EXERCISE: Search the records below for the string "Floral" and copy each line where it turns up.

Source records:
◇ ◇ ◇ ◇ ◇ ◇ ◇
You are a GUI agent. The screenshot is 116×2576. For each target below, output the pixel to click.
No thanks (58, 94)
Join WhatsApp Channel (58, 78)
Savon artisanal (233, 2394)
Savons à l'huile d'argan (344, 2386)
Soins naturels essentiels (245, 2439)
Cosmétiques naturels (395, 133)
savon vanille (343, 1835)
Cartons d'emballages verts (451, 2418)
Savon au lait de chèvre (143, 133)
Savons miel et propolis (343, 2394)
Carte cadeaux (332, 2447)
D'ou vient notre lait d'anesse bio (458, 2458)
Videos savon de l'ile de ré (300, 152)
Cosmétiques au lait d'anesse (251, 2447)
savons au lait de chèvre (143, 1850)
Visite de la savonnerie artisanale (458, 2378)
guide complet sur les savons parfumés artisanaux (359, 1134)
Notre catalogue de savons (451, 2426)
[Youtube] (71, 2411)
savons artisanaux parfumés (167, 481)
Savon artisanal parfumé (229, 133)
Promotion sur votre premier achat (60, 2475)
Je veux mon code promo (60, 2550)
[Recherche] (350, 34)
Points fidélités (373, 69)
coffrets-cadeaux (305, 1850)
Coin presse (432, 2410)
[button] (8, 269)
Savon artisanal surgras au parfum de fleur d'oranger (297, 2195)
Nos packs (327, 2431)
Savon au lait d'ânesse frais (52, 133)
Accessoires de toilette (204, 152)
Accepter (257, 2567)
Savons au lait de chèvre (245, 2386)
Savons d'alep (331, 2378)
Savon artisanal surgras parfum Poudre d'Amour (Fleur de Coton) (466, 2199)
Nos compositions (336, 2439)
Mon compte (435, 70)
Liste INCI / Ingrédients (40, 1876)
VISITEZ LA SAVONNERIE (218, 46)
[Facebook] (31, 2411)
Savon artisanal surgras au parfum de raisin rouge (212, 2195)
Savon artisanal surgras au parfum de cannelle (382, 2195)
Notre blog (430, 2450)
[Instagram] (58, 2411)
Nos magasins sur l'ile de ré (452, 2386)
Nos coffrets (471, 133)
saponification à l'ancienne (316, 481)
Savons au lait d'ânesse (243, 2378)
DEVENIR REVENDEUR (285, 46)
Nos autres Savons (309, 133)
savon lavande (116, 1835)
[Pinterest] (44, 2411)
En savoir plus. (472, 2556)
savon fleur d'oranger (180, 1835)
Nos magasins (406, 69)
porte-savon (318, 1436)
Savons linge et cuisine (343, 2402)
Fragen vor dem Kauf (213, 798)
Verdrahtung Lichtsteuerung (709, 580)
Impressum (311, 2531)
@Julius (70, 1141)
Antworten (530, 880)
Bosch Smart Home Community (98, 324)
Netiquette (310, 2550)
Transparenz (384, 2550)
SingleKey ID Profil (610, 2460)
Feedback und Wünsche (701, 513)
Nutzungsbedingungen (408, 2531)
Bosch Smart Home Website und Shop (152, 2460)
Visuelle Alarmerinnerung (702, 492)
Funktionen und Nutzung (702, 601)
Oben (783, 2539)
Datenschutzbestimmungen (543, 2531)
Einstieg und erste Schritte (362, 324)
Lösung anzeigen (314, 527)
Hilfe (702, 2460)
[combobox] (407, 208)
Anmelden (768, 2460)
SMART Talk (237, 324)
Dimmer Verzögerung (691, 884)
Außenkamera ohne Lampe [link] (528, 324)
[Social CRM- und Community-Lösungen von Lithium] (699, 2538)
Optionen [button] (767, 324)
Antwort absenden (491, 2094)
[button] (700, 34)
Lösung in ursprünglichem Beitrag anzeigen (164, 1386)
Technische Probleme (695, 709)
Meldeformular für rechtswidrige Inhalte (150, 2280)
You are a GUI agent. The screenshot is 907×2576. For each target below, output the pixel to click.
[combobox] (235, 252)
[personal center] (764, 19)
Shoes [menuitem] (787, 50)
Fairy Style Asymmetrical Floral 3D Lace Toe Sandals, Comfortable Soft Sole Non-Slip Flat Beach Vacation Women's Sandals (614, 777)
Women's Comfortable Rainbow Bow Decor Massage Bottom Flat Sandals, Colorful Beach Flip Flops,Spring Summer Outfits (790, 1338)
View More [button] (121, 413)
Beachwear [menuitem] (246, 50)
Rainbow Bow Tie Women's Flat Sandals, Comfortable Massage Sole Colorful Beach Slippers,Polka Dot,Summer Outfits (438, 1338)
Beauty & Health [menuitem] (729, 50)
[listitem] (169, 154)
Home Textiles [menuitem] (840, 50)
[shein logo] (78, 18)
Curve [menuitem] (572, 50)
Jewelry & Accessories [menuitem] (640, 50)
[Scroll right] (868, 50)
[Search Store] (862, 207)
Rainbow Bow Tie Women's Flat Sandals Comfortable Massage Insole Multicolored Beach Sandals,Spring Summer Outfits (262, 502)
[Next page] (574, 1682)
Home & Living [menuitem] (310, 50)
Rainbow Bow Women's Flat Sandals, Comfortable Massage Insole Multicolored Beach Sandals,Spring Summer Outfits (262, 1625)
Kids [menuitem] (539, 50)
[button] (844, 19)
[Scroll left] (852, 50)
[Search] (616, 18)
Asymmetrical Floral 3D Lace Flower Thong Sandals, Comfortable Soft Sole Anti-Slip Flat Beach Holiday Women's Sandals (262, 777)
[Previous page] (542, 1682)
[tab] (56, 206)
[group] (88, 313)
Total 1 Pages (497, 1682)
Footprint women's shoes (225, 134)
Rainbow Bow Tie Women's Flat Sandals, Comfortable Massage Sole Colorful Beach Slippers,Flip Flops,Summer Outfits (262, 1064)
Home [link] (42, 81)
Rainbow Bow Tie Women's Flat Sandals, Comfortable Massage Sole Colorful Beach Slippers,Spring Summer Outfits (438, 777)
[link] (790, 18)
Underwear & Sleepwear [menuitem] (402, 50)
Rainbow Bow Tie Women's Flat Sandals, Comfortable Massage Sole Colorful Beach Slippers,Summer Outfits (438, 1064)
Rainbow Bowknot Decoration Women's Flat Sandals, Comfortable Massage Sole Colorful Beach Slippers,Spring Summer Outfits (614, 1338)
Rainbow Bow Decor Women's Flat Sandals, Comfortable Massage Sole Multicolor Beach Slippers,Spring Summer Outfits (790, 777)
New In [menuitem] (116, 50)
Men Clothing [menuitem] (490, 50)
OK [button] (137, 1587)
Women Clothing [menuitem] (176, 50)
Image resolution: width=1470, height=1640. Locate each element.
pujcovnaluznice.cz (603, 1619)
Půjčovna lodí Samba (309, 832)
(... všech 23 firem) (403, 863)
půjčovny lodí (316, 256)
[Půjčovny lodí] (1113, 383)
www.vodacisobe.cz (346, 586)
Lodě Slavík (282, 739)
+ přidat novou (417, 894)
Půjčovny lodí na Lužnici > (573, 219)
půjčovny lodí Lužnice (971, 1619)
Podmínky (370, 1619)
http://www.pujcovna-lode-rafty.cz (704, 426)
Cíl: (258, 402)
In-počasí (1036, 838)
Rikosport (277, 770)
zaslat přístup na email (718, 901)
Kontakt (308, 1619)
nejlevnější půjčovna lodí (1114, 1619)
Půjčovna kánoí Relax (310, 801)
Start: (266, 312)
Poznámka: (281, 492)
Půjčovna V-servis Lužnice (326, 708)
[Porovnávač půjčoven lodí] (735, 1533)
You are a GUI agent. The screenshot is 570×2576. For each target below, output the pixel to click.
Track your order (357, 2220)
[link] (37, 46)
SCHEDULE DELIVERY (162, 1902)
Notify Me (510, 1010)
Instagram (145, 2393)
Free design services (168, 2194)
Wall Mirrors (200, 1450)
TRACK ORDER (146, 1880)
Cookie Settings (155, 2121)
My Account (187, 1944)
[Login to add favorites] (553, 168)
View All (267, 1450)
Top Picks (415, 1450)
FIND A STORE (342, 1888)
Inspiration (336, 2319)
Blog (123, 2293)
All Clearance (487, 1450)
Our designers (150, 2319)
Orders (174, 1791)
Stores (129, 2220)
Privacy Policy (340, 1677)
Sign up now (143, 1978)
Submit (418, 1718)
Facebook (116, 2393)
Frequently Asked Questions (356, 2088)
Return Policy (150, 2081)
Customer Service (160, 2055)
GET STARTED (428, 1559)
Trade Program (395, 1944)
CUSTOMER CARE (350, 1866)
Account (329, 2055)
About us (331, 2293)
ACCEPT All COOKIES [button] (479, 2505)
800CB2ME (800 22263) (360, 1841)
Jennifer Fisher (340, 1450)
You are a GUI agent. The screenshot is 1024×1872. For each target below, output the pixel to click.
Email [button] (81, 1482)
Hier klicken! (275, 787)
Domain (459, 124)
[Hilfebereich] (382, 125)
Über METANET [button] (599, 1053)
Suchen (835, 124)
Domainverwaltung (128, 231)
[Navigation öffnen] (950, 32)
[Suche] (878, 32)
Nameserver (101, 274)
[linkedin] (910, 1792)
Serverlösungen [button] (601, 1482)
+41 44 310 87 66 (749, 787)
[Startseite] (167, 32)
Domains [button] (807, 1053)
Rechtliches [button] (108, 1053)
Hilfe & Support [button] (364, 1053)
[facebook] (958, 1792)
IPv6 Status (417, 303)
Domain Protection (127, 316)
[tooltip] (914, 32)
◇ ◇ ◇ ◇ ◇ ◇ ◇
ANSWER TO THIS EXERCISE:
Fairy Style Asymmetrical Floral 3D Lace Toe Sandals, Comfortable Soft Sole Non-Slip Flat Beach Vacation Women's Sandals (614, 777)
Asymmetrical Floral 3D Lace Flower Thong Sandals, Comfortable Soft Sole Anti-Slip Flat Beach Holiday Women's Sandals (262, 777)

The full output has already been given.